0

The input is as follows

MY_PROJ10  
1st line  
2nd line  

MY_PROJ11  
3rd line  
4th line  


----------

Using Regular expressions I want to capture

result [0]  
Group 0 MY_PROJ10  
Group 1  
1st line  
2nd line

result [1]  
Group 0 MY_PROJ11  
Group 1  
3rd line  
4th line

My first crack at this is
regex = r"^(MY_PROJ.+)([\s\S]+)"
and then doing multi line
But this captures the all the following lines after MY_PROJ10
I am sure there way to do this in regular expressions.
I am trying with regex101.com but not luck as of yet

user3483203
  • 50,081
  • 9
  • 65
  • 94

2 Answers2

0

You may use (?m)^(MY_PROJ.*)([\s\S]*?)(?=[\n\r]MY_PROJ|\Z):

    In [2]: s = """
   ...: MY_PROJ10
   ...: 1st line
   ...: 2nd line
   ...:
   ...: MY_PROJ11
   ...: 3rd line
   ...: 4th line
   ...: """

In [3]: re.findall(r'(?m)^(MY_PROJ.*)([\s\S]*?)(?=[\n\r]MY_PROJ|\Z)', s)
Out[3]:
[('MY_PROJ10', '\n1st line  \n2nd line  \n'),
 ('MY_PROJ11', '\n3rd line  \n4th line\n')]
user3483203
  • 50,081
  • 9
  • 65
  • 94
  • 1
    thing of beauty and it works Chrisz.
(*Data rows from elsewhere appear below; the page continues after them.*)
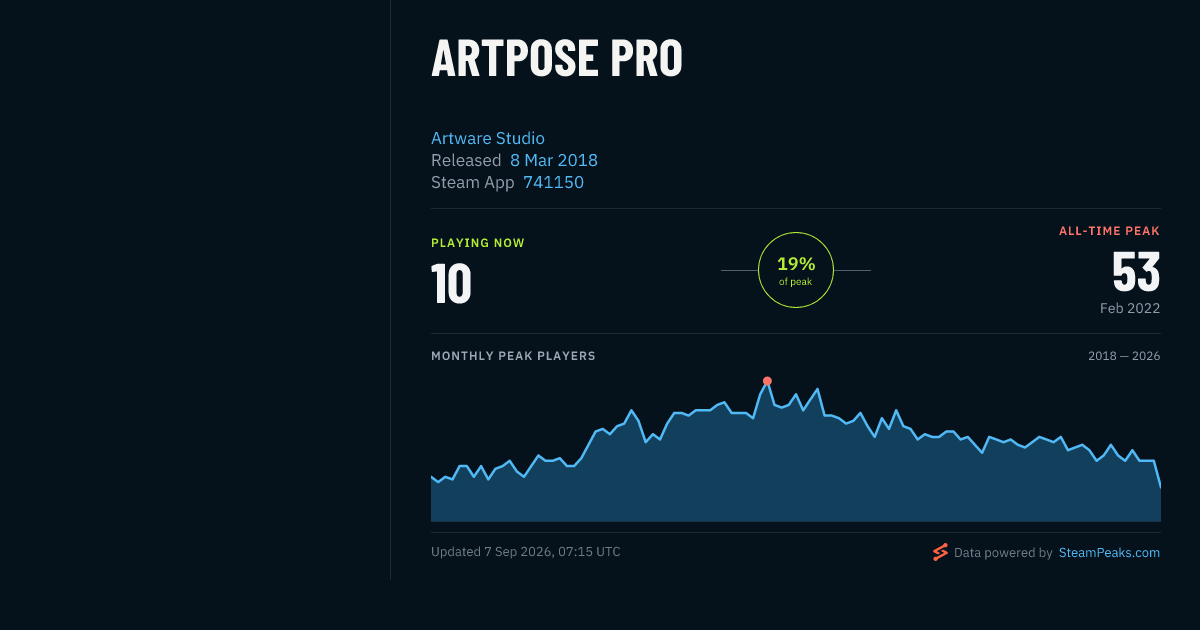Click the 2018 — 2026 range label
1200x630 pixels.
pyautogui.click(x=1124, y=356)
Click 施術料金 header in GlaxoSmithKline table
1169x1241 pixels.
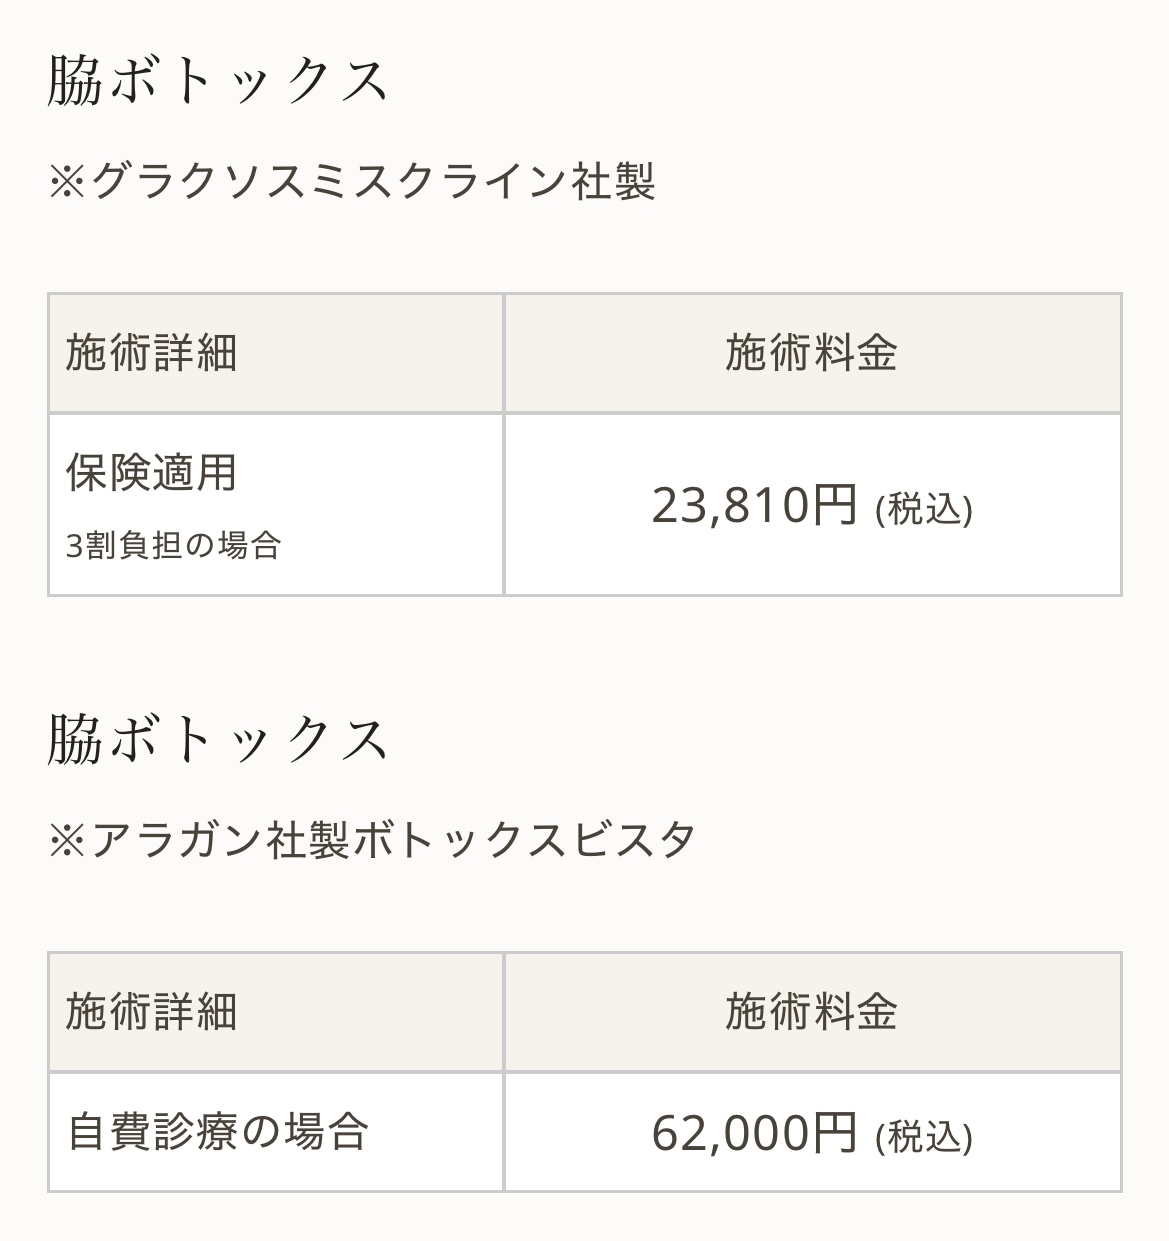pyautogui.click(x=812, y=353)
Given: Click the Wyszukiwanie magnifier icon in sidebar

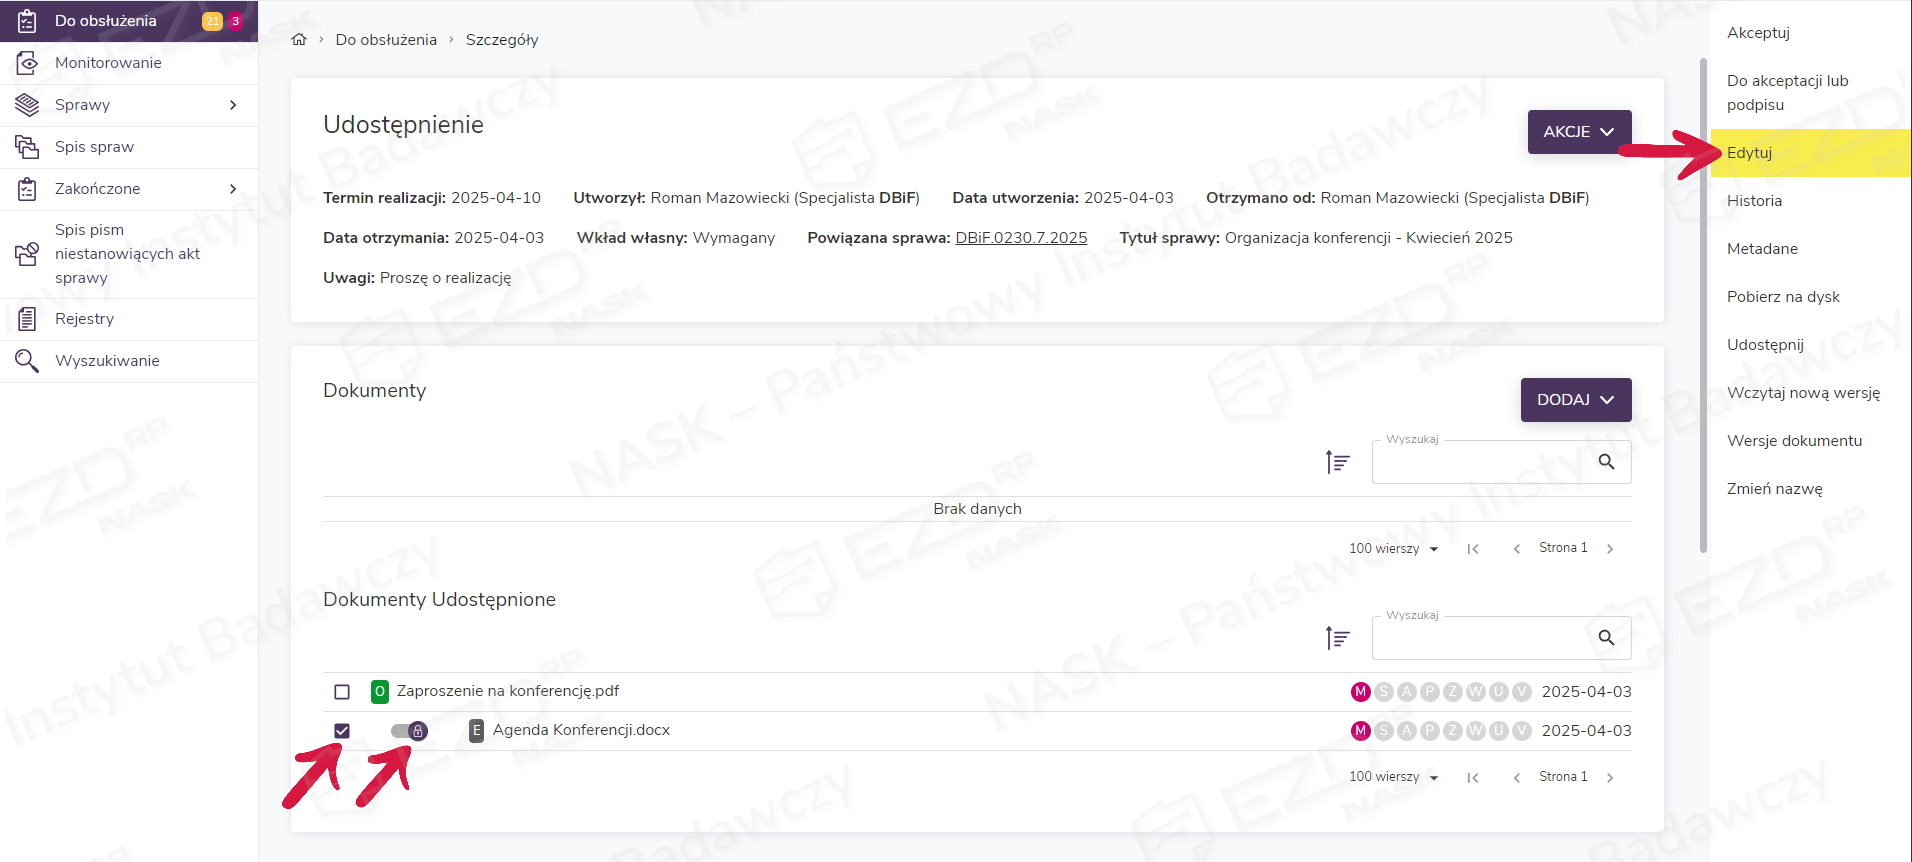Looking at the screenshot, I should pos(27,361).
Now how do you learn these kind of tricky ones ? Any advice (other than posting in SO :) ) – hungry4code Apr 22 '18 at 02:21
  • This is a good starting point https://stackoverflow.com/questions/22937618/reference-what-does-this-regex-mean – user3483203 Apr 22 '18 at 02:24
  • Also, for any regular expressions where you want to match *until* something, positive lookahead is your friend. – user3483203 Apr 22 '18 at 02:25
0

You can try this,

(?s)(MY_PROJ\d+)[\s]*((?:(?!MY_PROJ\d+).)+)

Demo

Thm Lee
  • 1,236
  • 1
  • 9
  • 12